Le 15 novembre dernier a eu lieu les "Pas de So". Depuis 9 ans, l'association "Sur Les Pas de So" milite pour des sujets de société liés à la santé. Leur mission : Marcher pour médiatiser ces sujets et récolter des fonds. L'année dernière, se fût la santé mentale qui a été mise à l'honneur. Après 4 randonnées sur les routes des différents départements normands, c'est le Calvados qui a fermé la marche à Hérouville Saint Clair le 15 novembre dernier.
Pour l'occasion Chloé Cognard, psychologue du Service de Réhabilitation de l'EPSM, a récolté quelques paroles des personnes qui ont participé à la marche. Nous sommes heureux de vous partager ces interviews.
Merci à ceux qui ont témoigné ainsi qu'à Sophie des Pa de So et à Chloé pour l'écrit de ces textes.
Vendredi 15 Novembre – 8h30 – Hérouville Saint-Clair
Un premier pas me porte en dehors de ma voiture pour rejoindre le pôle animation et jeunesse de la ville, lieu de départ de la randonnée, en ce matin nuageux et automnal.

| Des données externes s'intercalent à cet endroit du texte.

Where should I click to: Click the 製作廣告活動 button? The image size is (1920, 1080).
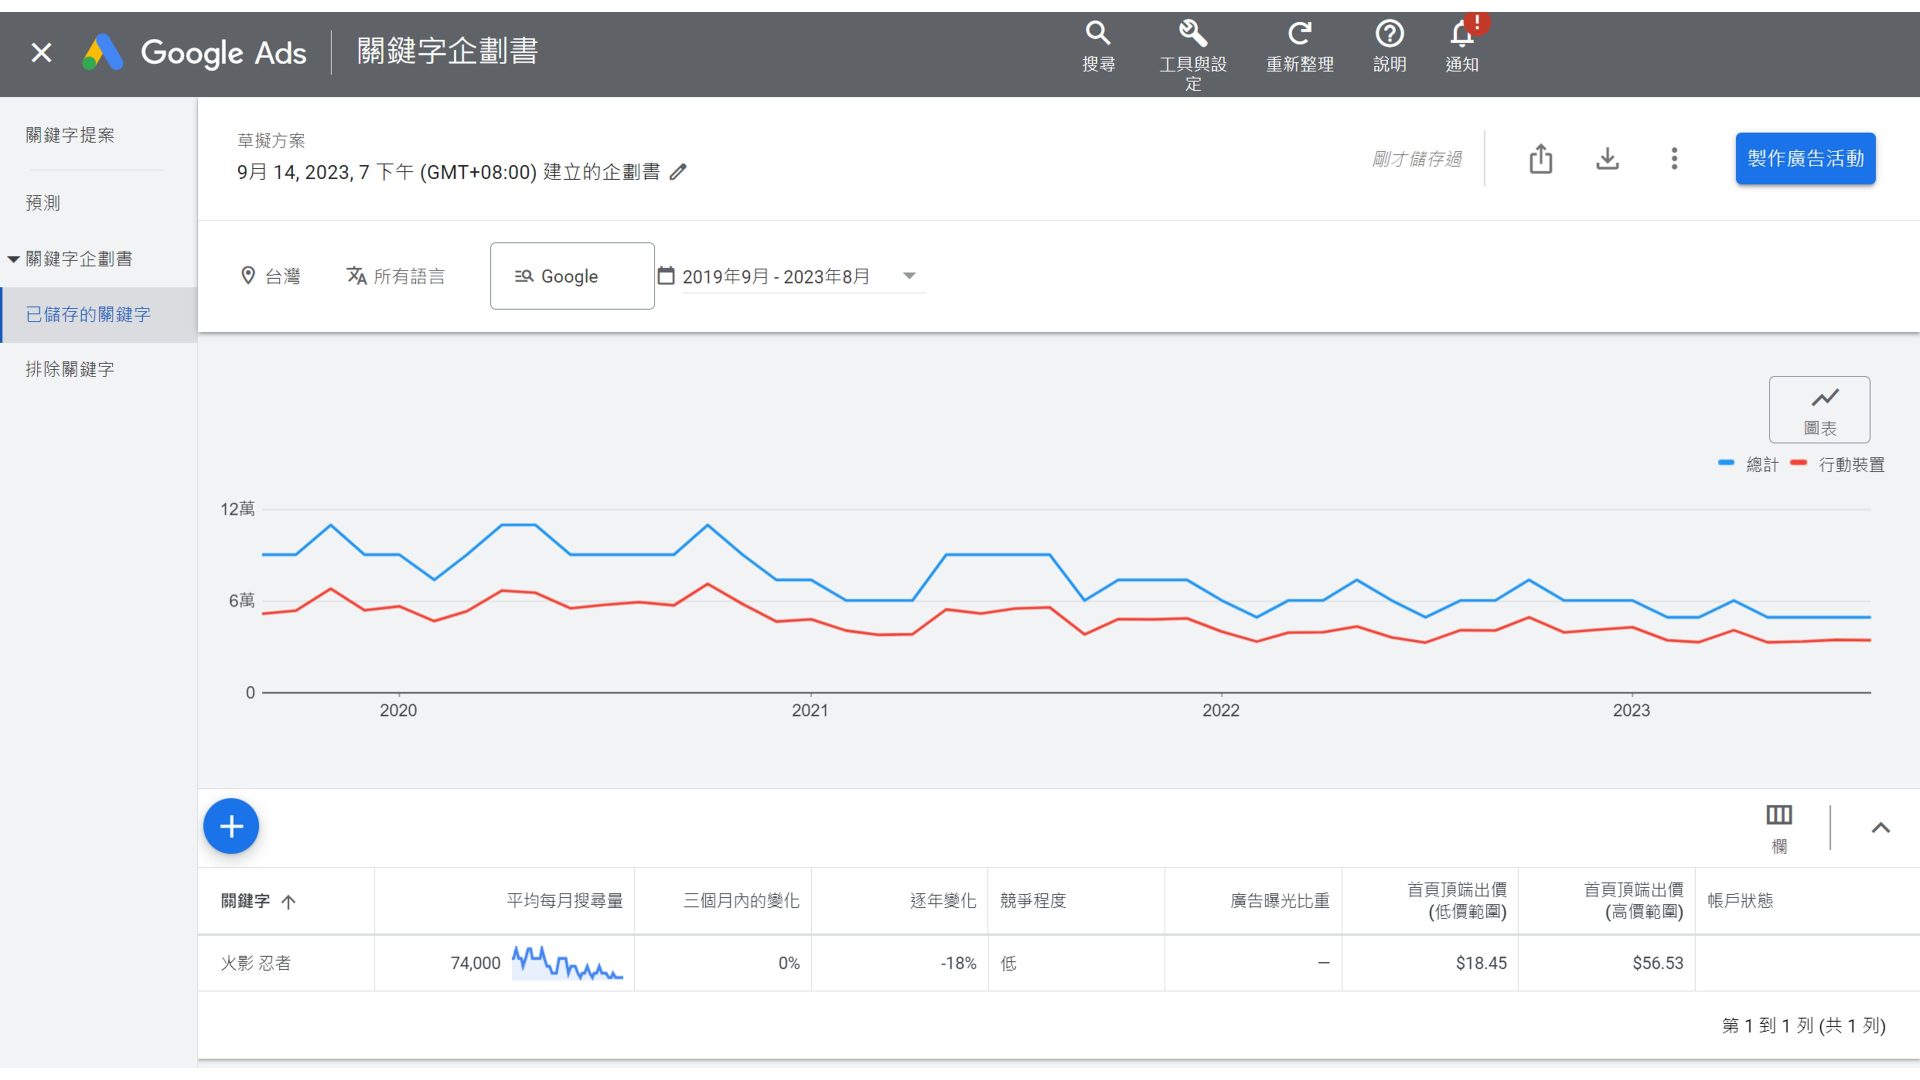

Quelques personnes arrivent en même temps. Je me laisse guider par ce flux puis par l’une des bénévoles de l’association qui nous accueille avec son sourire. Une première pause dans une salle où l’effluve de café contribue à me sortir de mon brouillard matinal. Une tasse d’avalée, le brouhaha des conversations autour de moi… Un visage connu, c’est un autre pas pour aller vers elle. Moment particulier que peuvent être ces temps sociaux informels où chacun échange de tout et de rien en attendant la suite… Moment suspendu…
Et puis ? Et puis, quelques nouveaux pas et nous arrivons dans une grande salle où peu à peu nous formons un grand cercle autour de l’intervenante du yoga du rire. Je suis à la fois intriguée, curieuse, peut être aussi un peu inquiète. Que va-t-on me demander de faire ? Gêne, rires, surprise et partages. Les barrières sociales tombent. Ces rires forcés qui me dérangent au début me poussent aussi à sortir de ma zone de confort. Juste être là avec les autres, et partager cette expérience peu commune.
Encore quelques pas, et nous voilà dehors. Je retrouve Salomé qui m’a été présentée quelques temps auparavant, dans la petite salle au café. Je lui explique que je souhaite profiter de ce temps de marche pour interviewer les personnes que je rencontre sur la question de la santé mentale. Elle accepte de m’aider.
Pas après pas je rencontre des personnes de l’asso, des citoyens, des soignants, des personnes concernées par un trouble psychique et qui sais-je encore. Finalement peu importe, car nous sommes tous concernés par ce sujet, et aujourd’hui c’est cela qui nous rassemble.
Interview de Salomé
Ma première question pour toi, c’est : quand je te dis le mot santé mentale, qu’est-ce que ça t’évoque ?”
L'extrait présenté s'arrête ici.